The death of Megan Meier prompted attention toward a new version of bullying: cyber-bullying—acting cruelly to others by sending or posting harmful material using the Internet or a cellular phone. In October 2006, Meier, a teenager in Missouri, committed suicide after receiving messages on her MySpace web page that could be classified as bullying. Cyber-bullying differs from the more traditional forms in that it can occur at any time, its messages and images can be distributed instantaneously to a wide audience, and perpetrators can remain anonymous, often making them difficult to trace.

Bullying is a multifaceted form of maltreatment derived from complex biopsychosocial and cultural precursors. Health professionals can contribute to a community awareness of bullying and its prevention. A step in this direction is implementation of programs to improve the environmental emotional safety of schools and adult workplaces through strategies that enhance peer support, mutual respect, and a zero tolerance for bullying. Such a primary prevention approach, however, will be insufficient to avert the occurrence of bullying episodes, which may require further school or workplace intervention and referral for treatment.

Health professionals have the unique opportunity to detect occurrences of bullying in every emergency or routine medical visit by ascertaining whether a patient participates in this type of maltreatment as a perpetrator or victim. A positive detection should lead to a referral for an organizational (school or workplace) intervention to prevent the occurrence of further incidents (secondary prevention). At this time, the perpetrator should be made aware of the harm inflicted on the victim, leading to “restorative justice” through an apology. The guidance given to the bully should promote respect, empathy, tolerance, and sensitivity to diversity. At the same time, the victim should be supported and protected from retaliation and further episodes of bullying. Penalties such as suspensions, expulsions, or protective orders should not be thought of as punishments or deterrents to bullying, but as means of protecting the victims by temporarily separating the bully from his or her peers.

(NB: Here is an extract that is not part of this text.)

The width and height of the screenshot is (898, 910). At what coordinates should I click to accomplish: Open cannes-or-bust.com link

Reporting of bullying incidents should be encouraged as a public health tool that leads to organizational intervention. This entails a change in the cultural belief that reporting is a means to get the perpetrator in trouble.

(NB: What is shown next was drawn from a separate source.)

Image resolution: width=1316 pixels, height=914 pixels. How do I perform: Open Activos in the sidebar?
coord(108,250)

Both victims and bullies should be screened to identify health, emotional, or academic risks associated with their involvement in the bullying incident. Mental health treatment should be considered for those who are unable to stop bullying in spite of organizational intervention and for those (bullies or victims) who are suffering from health or safety problems. Treatment should address the medical or psychiatric conditions that precede or result from bullying. Ongoing monitoring should be in place to rule out suicidal or homicidal ideation or plans. Finally, it is important to document the recurrence of bullying episodes or exposure to new types of victimization.

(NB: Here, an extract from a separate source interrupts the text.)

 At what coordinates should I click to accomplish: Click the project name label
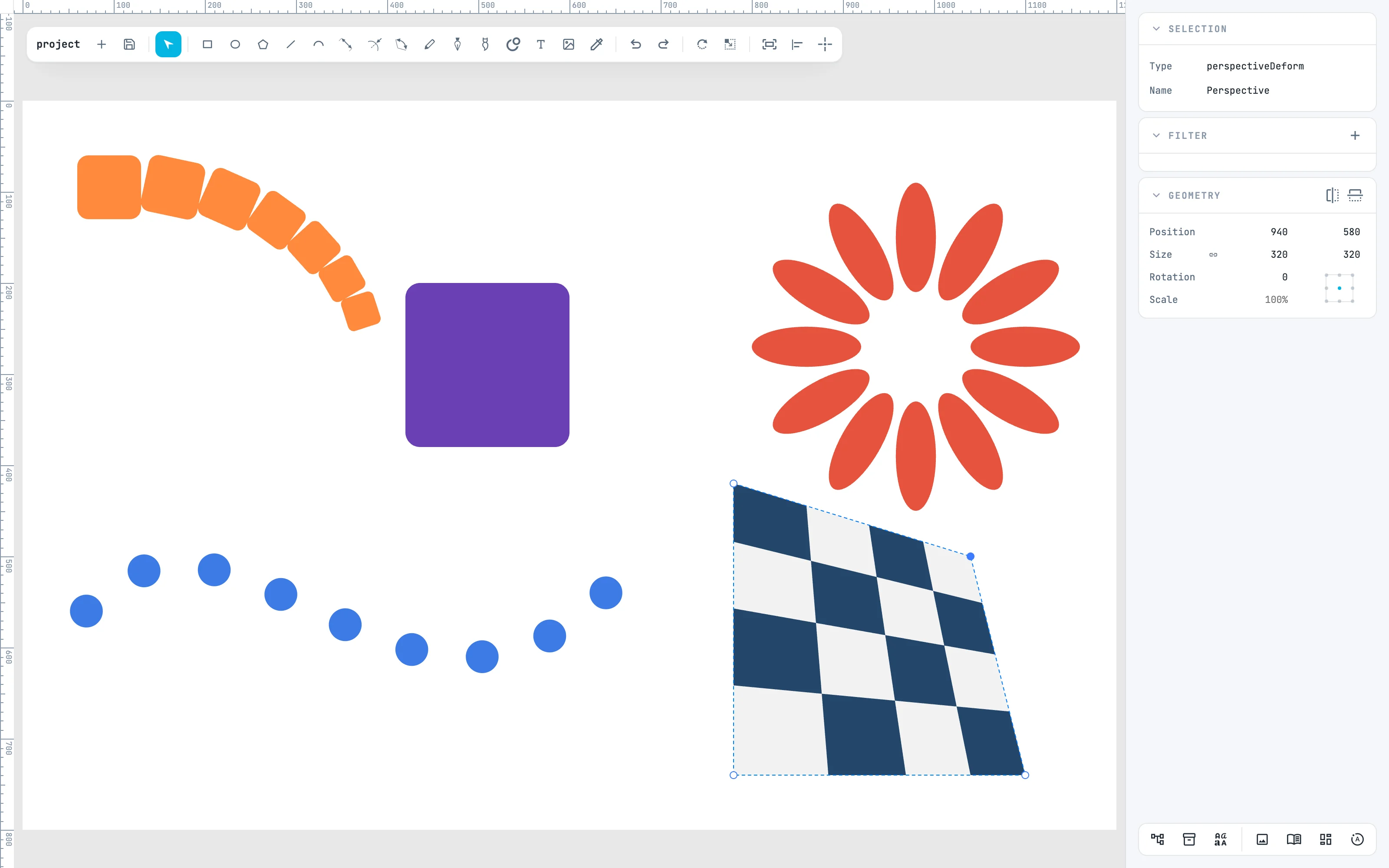(x=58, y=44)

As we become aware of the toxicity of bullying, we face the possible recognition of our own participation in these behaviors as a victim or perpetrator during childhood or adolescence. Bullying can exist in the hospital milieu, among medical students, physicians, and nurses. In a social and cultural framework that tends to divide the world between good and malicious, we may neglect the serious health and safety risks affecting those who are perpetrators and those who are both bullies and victims. Our training as health practitioners and our anamnestic methodology in searching for etiology may prompt us to ask the victim why he or she thinks the bully picked on him or her (e.g., something about his or her physical appearance, speech characteristics, or emotional vulnerabilities). This type of inquiry may worsen the victim's self esteem and perhaps make him or her feel responsible for the victimization. The urgent need to prevent the morbidity and mortality of bullying brings psychosocial issues to the forefront of pediatric and adult medicine—at a level not reached in the last 45 years since the lethal aspects of child abuse came to public awareness.


Virtual Mentor. 2009;11(2):173-177.



The viewpoints expressed in this article are those of the author(s) and do not necessarily reflect the views and policies of the AMA.